-- DATA SUPPLIED follows --

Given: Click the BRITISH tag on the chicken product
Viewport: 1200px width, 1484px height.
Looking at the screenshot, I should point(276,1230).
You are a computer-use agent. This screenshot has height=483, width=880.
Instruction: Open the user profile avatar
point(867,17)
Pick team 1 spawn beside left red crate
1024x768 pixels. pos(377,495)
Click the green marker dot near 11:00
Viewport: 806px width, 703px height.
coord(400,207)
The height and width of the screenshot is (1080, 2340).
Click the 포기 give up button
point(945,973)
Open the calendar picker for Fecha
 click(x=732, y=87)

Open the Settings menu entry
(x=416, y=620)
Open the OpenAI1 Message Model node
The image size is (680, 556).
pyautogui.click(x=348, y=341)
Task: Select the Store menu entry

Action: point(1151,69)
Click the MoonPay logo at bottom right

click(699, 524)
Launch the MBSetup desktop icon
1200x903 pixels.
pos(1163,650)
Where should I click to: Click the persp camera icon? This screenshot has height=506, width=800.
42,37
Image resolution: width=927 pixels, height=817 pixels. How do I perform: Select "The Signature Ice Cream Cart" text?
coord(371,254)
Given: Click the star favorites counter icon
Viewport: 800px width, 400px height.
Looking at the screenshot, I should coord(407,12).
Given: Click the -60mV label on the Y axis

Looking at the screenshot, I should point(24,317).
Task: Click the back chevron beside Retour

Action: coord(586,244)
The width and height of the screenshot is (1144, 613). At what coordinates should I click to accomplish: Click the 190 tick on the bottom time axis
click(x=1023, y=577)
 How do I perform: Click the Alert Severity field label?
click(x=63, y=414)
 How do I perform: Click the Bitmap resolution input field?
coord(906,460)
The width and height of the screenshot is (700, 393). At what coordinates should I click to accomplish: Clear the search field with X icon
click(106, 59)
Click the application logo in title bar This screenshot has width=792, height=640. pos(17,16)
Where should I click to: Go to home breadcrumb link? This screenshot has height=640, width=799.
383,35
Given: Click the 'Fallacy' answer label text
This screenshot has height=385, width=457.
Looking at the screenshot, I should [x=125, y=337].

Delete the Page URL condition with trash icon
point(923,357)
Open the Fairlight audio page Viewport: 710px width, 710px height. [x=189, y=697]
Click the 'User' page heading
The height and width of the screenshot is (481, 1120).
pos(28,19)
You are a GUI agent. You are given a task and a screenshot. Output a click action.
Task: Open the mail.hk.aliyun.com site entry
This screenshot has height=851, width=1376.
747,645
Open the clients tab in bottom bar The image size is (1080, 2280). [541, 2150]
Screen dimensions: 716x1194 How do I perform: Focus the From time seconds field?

-- DATA SUPPLIED concluded --

→ PROBLEM STATEMENT: In this exercise, reproduce each line above exactly.

→ RESULT:
Given: Click the BRITISH tag on the chicken product
Viewport: 1200px width, 1484px height.
Looking at the screenshot, I should point(276,1230).
You are a computer-use agent. This screenshot has height=483, width=880.
Instruction: Open the user profile avatar
point(867,17)
Pick team 1 spawn beside left red crate
1024x768 pixels. pos(377,495)
Click the green marker dot near 11:00
Viewport: 806px width, 703px height.
coord(400,207)
The height and width of the screenshot is (1080, 2340).
Click the 포기 give up button
point(945,973)
Open the calendar picker for Fecha
 click(x=732, y=87)

Open the Settings menu entry
(x=416, y=620)
Open the OpenAI1 Message Model node
The image size is (680, 556).
pyautogui.click(x=348, y=341)
Task: Select the Store menu entry

Action: point(1151,69)
Click the MoonPay logo at bottom right

click(699, 524)
Launch the MBSetup desktop icon
1200x903 pixels.
pos(1163,650)
Where should I click to: Click the persp camera icon? This screenshot has height=506, width=800.
42,37
Image resolution: width=927 pixels, height=817 pixels. How do I perform: Select "The Signature Ice Cream Cart" text?
coord(371,254)
Given: Click the star favorites counter icon
Viewport: 800px width, 400px height.
Looking at the screenshot, I should coord(407,12).
Given: Click the -60mV label on the Y axis

Looking at the screenshot, I should point(24,317).
Task: Click the back chevron beside Retour

Action: coord(586,244)
The width and height of the screenshot is (1144, 613). At what coordinates should I click to accomplish: Click the 190 tick on the bottom time axis
click(x=1023, y=577)
 How do I perform: Click the Alert Severity field label?
click(x=63, y=414)
 How do I perform: Click the Bitmap resolution input field?
coord(906,460)
The width and height of the screenshot is (700, 393). At what coordinates should I click to accomplish: Clear the search field with X icon
click(106, 59)
Click the application logo in title bar This screenshot has width=792, height=640. pos(17,16)
Where should I click to: Go to home breadcrumb link? This screenshot has height=640, width=799.
383,35
Given: Click the 'Fallacy' answer label text
This screenshot has height=385, width=457.
Looking at the screenshot, I should [x=125, y=337].

Delete the Page URL condition with trash icon
point(923,357)
Open the Fairlight audio page Viewport: 710px width, 710px height. [x=189, y=697]
Click the 'User' page heading
The height and width of the screenshot is (481, 1120).
pos(28,19)
You are a GUI agent. You are given a task and a screenshot. Output a click action.
Task: Open the mail.hk.aliyun.com site entry
This screenshot has height=851, width=1376.
747,645
Open the clients tab in bottom bar The image size is (1080, 2280). [541, 2150]
Screen dimensions: 716x1194 How do I perform: Focus the From time seconds field?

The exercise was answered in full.